Pretty lousy systems thinking (or really failures to think systemically). Pay executives obscenely and cut service until customers literally can’t stand you so much they don’t just want to avoid you they want you out of business.

And then instead of fixing the system, just burn the toast (follow the link for an explanation). Then wait from those that get the burnt toast to tell everyone that you sold them burnt toast. Then, after they do that, go scrape it for them. This is not what Dr. Deming meant when he encouraged companies to eliminate the need to inspect for quality. Of course you know that (you are reading this blog after all). Maybe the business schools decided to cut down Deming’s ideas to just eliminating inspection and a couple other sound bites. And then tell the MBA’s not to bother reading all the rest of that… we have to get on to the cost reduction strategies that will make sure you move into the c-level and get the real money.

Most customers, of course, don’t have the time or energy to go that far in their service insurgencies. They want an apology, a human being who answers the phone, or simply some bottled water after a few hours sitting on the airport tarmac

But some companies just push people so far they have to let people know about how poorly they have been treated. Some past posts highlight the frustrating experiences bloggers, including me, share about how badly we have been treated: Ritz Carlton (good) and Home Depot (bad)Incredibly Bad Customer Service from Discover CardMore Bad Customer Service ExamplesPoor Service, an Industry Standard? (HP)Comcast HD DVR Is Simply, Terribly Awful

Consumerist, is a great site, doing what it can to counter some of the horrible service.

6 Responses to “Customers Get Dissed and Tell”

  1. Shaun Sayers
    February 29th, 2008 @ 11:00 am

    Ha! You are sooooo right, John.
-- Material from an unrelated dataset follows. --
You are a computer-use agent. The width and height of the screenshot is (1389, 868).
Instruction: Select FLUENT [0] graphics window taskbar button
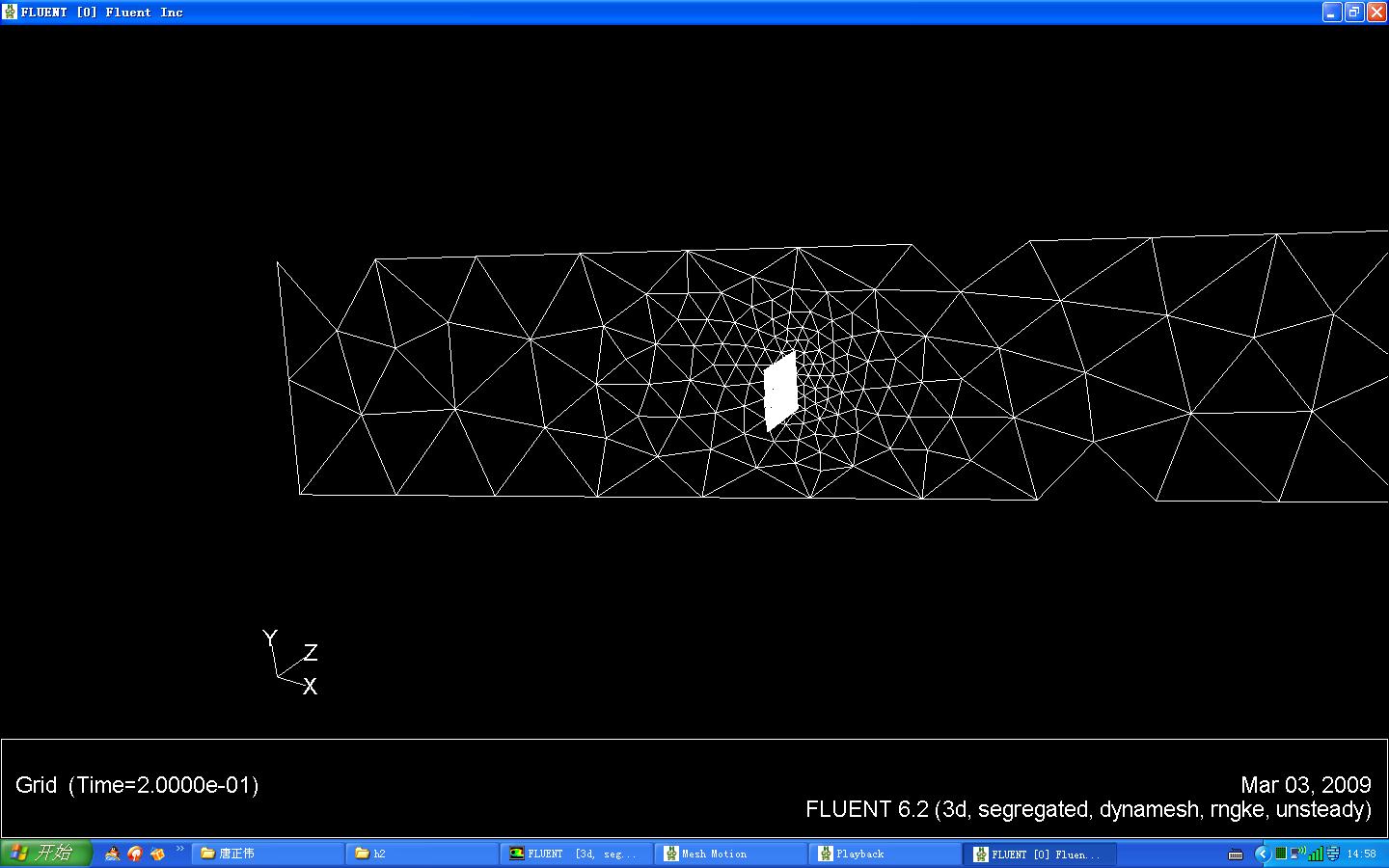click(1039, 854)
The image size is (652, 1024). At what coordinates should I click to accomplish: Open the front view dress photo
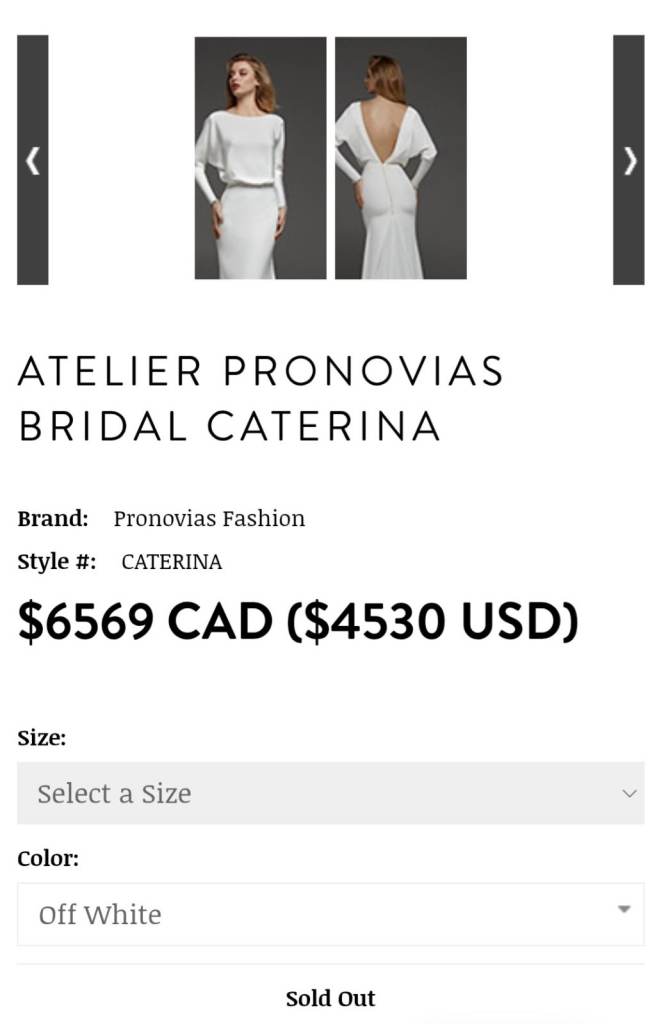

Yesterday I became a victim of such disdain at the hands of a retailer who you’d think would know better(honest mistakes you can live with, it’s the contempt that is harder to take)

    Anyhoo, I’ll attach an addendum to this comment sometime next week when I get round to my “tell” part of the “diss and tell” exchange. It’s going on my blog. They can receive my first customer service “razzie” of the year

  2. CuriousCat: Why is Customer Service So Bad?
    May 24th, 2008 @ 10:41 am

    Is it possible that only a few people actually care about service?

  3. Curious Cat Management Improvement Blog » Verizon Provides Lousy Service = Dog Bites Man
    July 3rd, 2008 @ 11:00 pm

    […] is obvious a few companies don’t have any ability to, provide even just reasonably bad service (for them the goal of decent service is so far away as to not be reasonable). How often do Verizon […]

  4. Curious Cat Management Improvement Blog » Not Exactly Lean Packaging
    July 23rd, 2008 @ 8:49 am

    It is hard to imagine what management system creates such solutions. But it is not hard to image Dilbert’s pointy haired boss fitting right in there…

  5. Curious Cat Management Improvement Blog » Build an Environment Where Intrinsic Motivation Flourishes
    August 8th, 2010 @ 2:43 pm

    […] motivate people to put the customer first, create an environment where the customer is put first (Crutchfield, Trader Joe’s, Southwest). Instead of trying to re-motivate people after soul crushing meetings eliminate the meetings. […]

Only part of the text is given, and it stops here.